Dizer se uma conduta é muito antiga ou atual é relativo, e depende da análise do caso concreto. Nessas horas, questione: tratar desse assunto agora levará o empregado a ser mais disciplinado ou não trará nenhum efeito positivo?
Quando o empregador soube
A conduta pode ter sido cometida há poucos minutos, ou há horas, ou dias. Pode haver condutas praticadas muito tempo atrás, que só foram conhecidas recentemente. Em todo caso, fique atento ao seguinte:
mesmo quando a conduta não é tão atual, o que mais importa é quando o empregador ficou sabendo disso;
desde o momento em que o empregador toma ciência da conduta, espera-se que ele tome as providências que entender cabíveis e, se nada fizer dia após dia, entendem os tribunais que o empregador perdoou a infração tacitamente, isto é, sem dizer claramente;
o conhecimento por qualquer chefia torna o empregador ciente do fato, porque esses chefes via de regra representam o empregador.

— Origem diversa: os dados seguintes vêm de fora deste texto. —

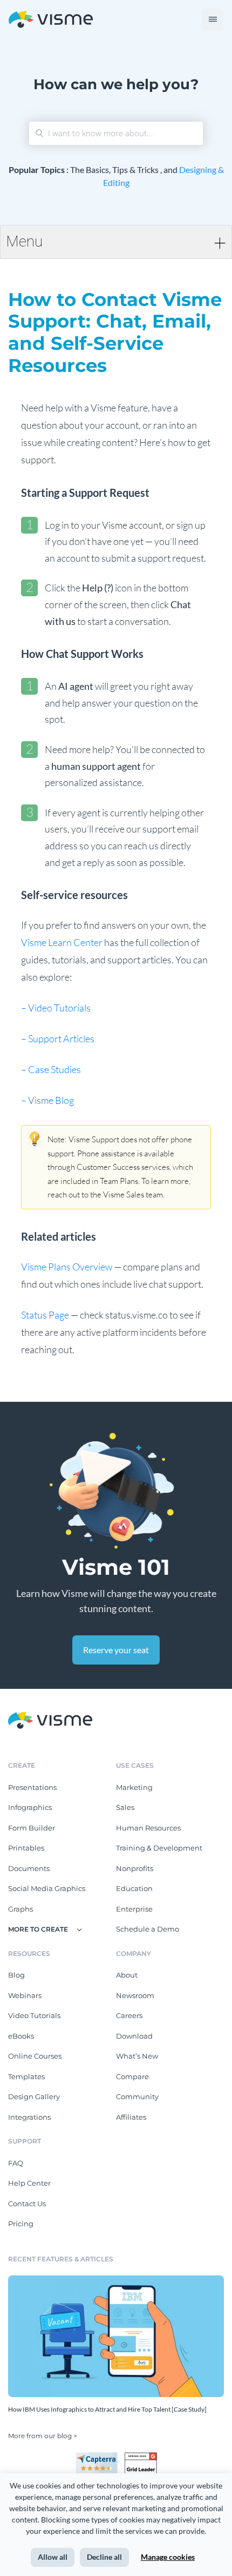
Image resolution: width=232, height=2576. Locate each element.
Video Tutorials (34, 2015)
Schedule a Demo (147, 1929)
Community (137, 2096)
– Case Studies (51, 1069)
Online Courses (35, 2056)
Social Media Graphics (46, 1888)
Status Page (46, 1315)
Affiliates (131, 2117)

Uma infração só poderá ser penalizada pelo empregador se houver fundamento jurídico para isso. Para chegar ao fundamento jurídico da infração, pergunte:
O que ele fez viola alguma norma?
Uma infração é a quebra de (desobediência a) uma norma, seja por fazer o que é proibido, seja por não fazer o que é exigido.
Nas relações de emprego há vários tipos de normas regendo a conduta de ambas as partes (empregador e empregado), e elas podem ser normas legais, normas contratuais, normas coletivas, normas administrativas ou normas internas do empregador, dentre outras. Ao aplicar a pena disciplinar, cabe ao empregador identificar a norma aplicável ao caso concreto.
E não pode o empregador considerar como infração a conduta do empregado se não havia, antes da conduta, uma norma vigente tratando dessa conduta.
Existe alguma circunstância ou condição que justifique o que ele fez?
Pode acontecer de o empregado fazer algo proibido por alguma norma aplicável, mas as circunstâncias que envolvem o fato o autorizarem fazer o que fez.
Por exemplo: o empregado não pode faltar a suas jornadas de trabalho, e poderá ser punido disciplinarmente se vier a faltar, a não ser que justifique sua falta apresentando um atestado médico adequado (ou outra justificativa válida).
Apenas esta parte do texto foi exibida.